Scuola (de)cadente. Se vuoi farti un’idea sulla civiltà di un paese, dai un’occhiata alle sue scuole. L’impaginato dei giornali restituisce un’immagine che non lascia dubbi. Titolo sul Gazzettino: “Crollo dell’intonaco, cinque classi della scuola traslocano in parrocchia”. E’ successo a Mirano. Il Mattino: “Campobasso come Amatrice, scuola a rischio ma non chiude”. Nord e Sud sono uniti nello sfascio edilizio e educativo. Sono i maestri e i professori a fare ancora da pilastro, l'unico calcestruzzo rimasto. Non è l’intonaco a cadere, ma quel che resta della Stato e della cultura italiana.

 

Italia su Marte.
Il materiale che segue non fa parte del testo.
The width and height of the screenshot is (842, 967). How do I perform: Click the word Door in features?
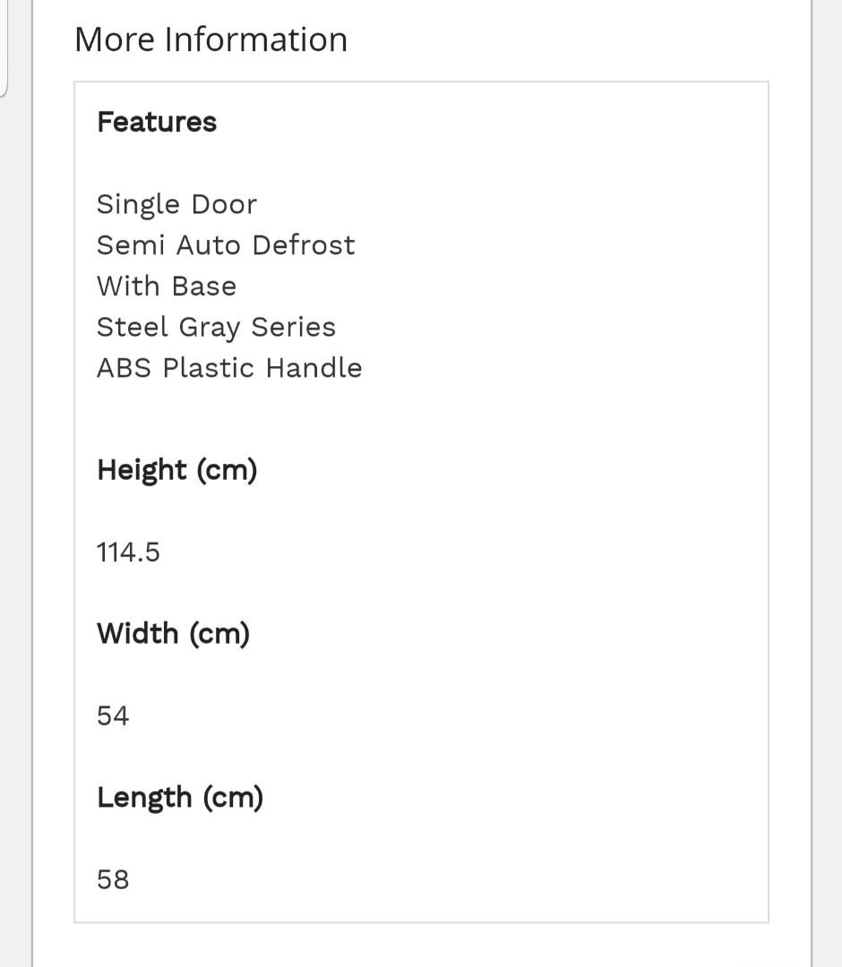pos(224,204)
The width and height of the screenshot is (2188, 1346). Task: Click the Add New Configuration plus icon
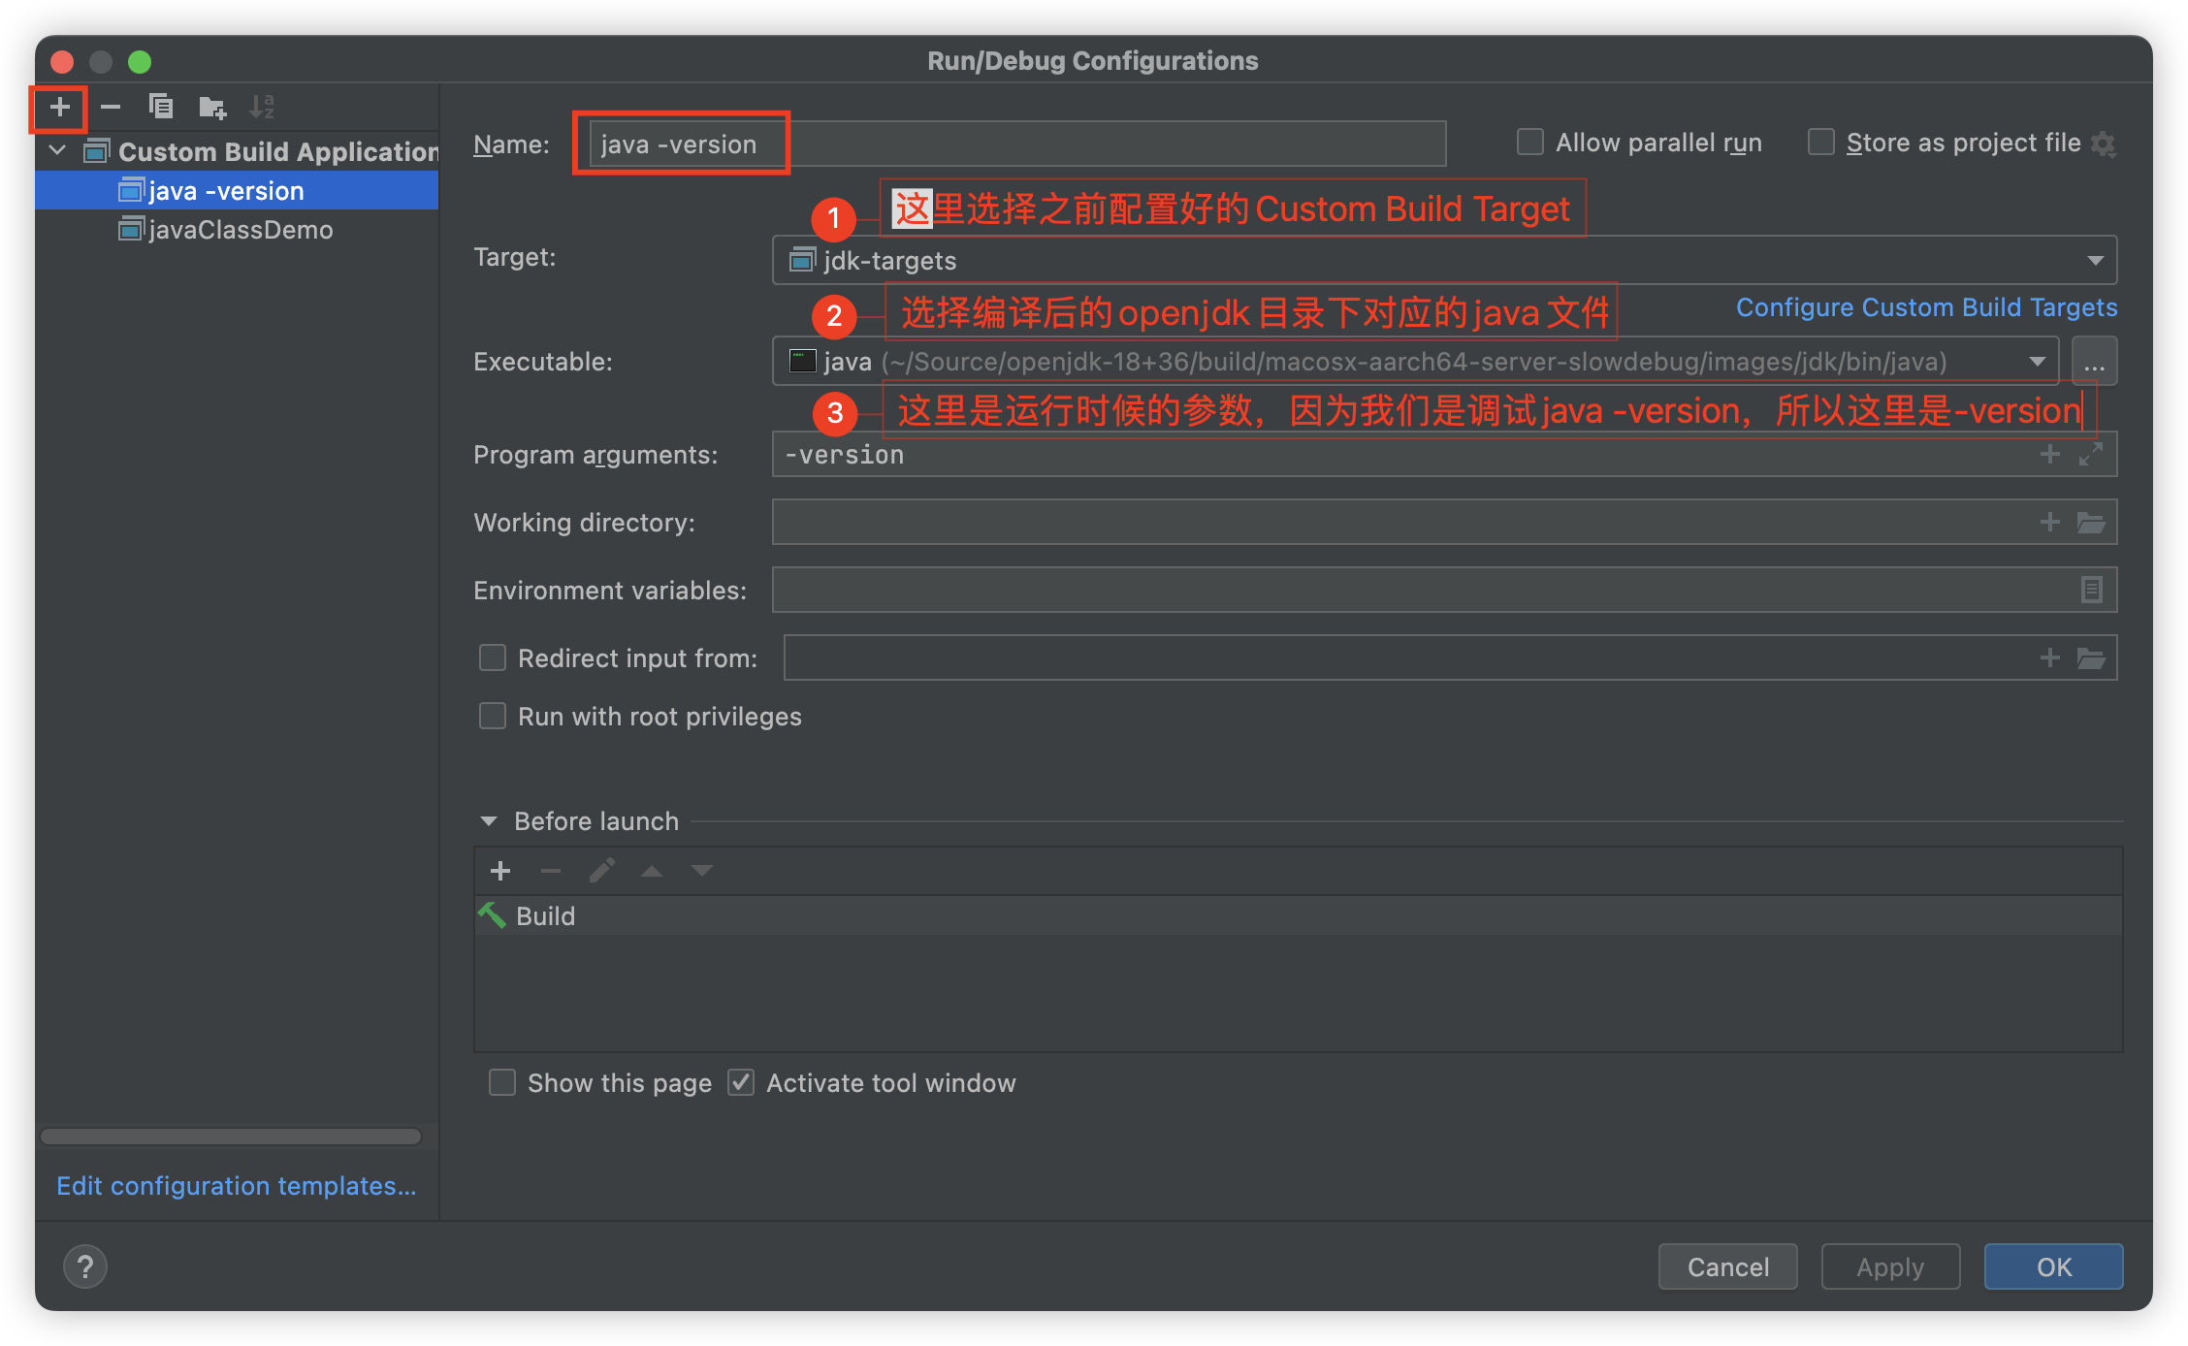click(x=59, y=107)
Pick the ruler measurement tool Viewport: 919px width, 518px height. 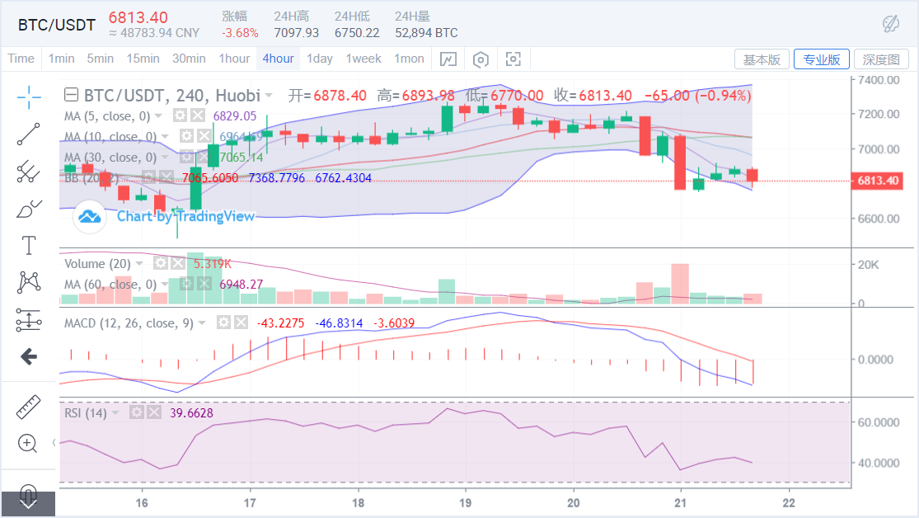coord(28,407)
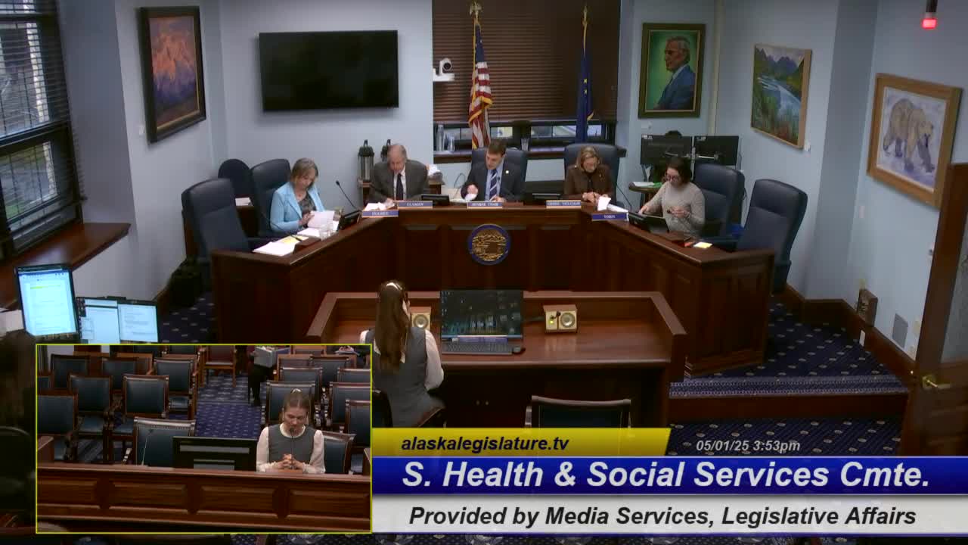Select the Claman nameplate

point(415,204)
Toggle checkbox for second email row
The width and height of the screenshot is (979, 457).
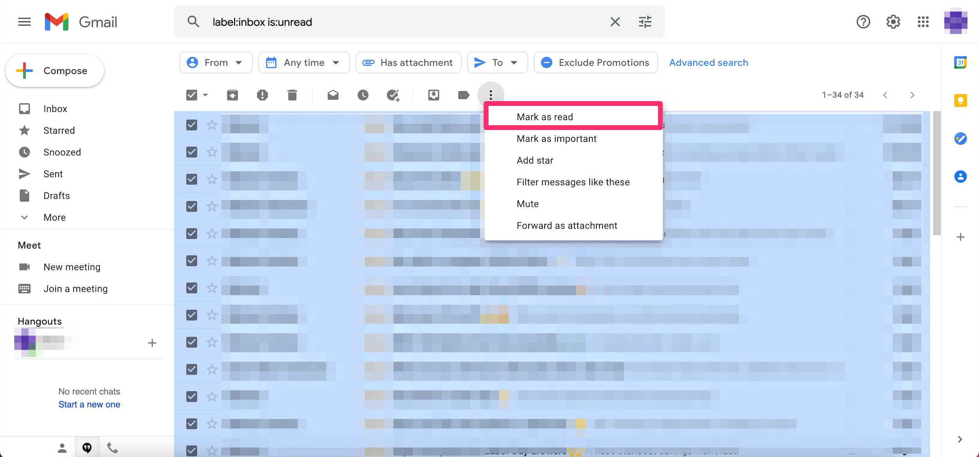tap(191, 151)
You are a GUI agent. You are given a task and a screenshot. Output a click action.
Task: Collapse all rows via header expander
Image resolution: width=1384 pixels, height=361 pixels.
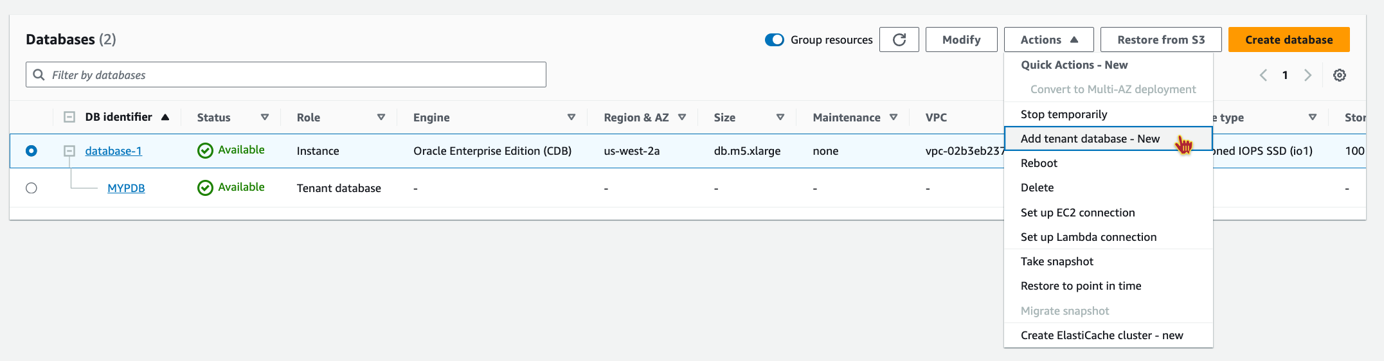[x=69, y=117]
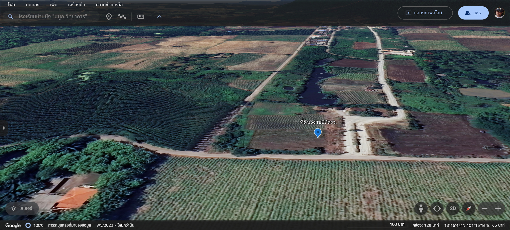Expand the left side panel arrow
This screenshot has height=230, width=510.
(4, 128)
La cultura, dicevamo. La cultura è memoria. La cultura è presente. Oggi la sonda Schiaparelli atterra su Marte. Chi era Giovanni Virginio Schiaparelli? Un piemontese che a cavallo tra la fine dell’Ottocento e i primi del Novecento è stato un grandissimo astronomo e storico della scienza. Era nato a Savigliano nel 1835, mostrò subito un talento incredibile. Teorizzò il nesso tra meteore e comete, nel 1877 iniziò i suoi studi su Marte e le osservazioni sui canali del pianeta rosso. Fu un grande. E in suo onore la scienza ha battezzato con il suo nome: un asteroide, un cratere sulla luna, un cratere su Marte, una catena montuosa su Mercurio e oggi la sonda della missione ExoMars. Schiapparelli, ricordato sulle stelle, dimenticato sulla terra, in patria.

 

19 ottobre. Nel 1985 a Ginevra, il presidente statunitense Ronald Reagan e il segretario generale del PCUS Michail Gorbačëv, si incontrano per la prima volta.